What needs to be done
Copy out the rows below word for word, starting at the line that contains "Click the black" and continuing through the last row.

Rows from a data collection:
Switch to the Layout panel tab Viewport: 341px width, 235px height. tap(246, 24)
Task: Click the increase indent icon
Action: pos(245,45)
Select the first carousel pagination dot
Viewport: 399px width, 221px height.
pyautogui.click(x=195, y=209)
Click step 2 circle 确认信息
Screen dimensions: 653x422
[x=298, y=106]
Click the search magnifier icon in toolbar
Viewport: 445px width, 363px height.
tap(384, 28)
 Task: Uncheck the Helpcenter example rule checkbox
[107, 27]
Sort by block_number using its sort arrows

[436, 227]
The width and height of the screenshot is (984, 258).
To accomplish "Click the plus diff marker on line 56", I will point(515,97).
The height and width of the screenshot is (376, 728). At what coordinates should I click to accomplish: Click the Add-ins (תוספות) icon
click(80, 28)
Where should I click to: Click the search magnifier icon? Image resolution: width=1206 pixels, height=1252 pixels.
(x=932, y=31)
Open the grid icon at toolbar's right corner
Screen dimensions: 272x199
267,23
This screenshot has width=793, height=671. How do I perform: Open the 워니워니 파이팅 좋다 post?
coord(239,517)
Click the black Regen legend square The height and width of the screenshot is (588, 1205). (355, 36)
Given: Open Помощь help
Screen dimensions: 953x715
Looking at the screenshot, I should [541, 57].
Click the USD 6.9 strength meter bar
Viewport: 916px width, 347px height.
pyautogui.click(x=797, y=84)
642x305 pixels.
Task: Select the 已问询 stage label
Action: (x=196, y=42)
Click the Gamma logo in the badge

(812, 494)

Result of this exercise
Click the black Regen legend square The height and width of the screenshot is (588, 1205). (355, 36)
Given: Open Помощь help
Screen dimensions: 953x715
Looking at the screenshot, I should [541, 57].
Click the USD 6.9 strength meter bar
Viewport: 916px width, 347px height.
pyautogui.click(x=797, y=84)
642x305 pixels.
Task: Select the 已问询 stage label
Action: (x=196, y=42)
Click the Gamma logo in the badge

(812, 494)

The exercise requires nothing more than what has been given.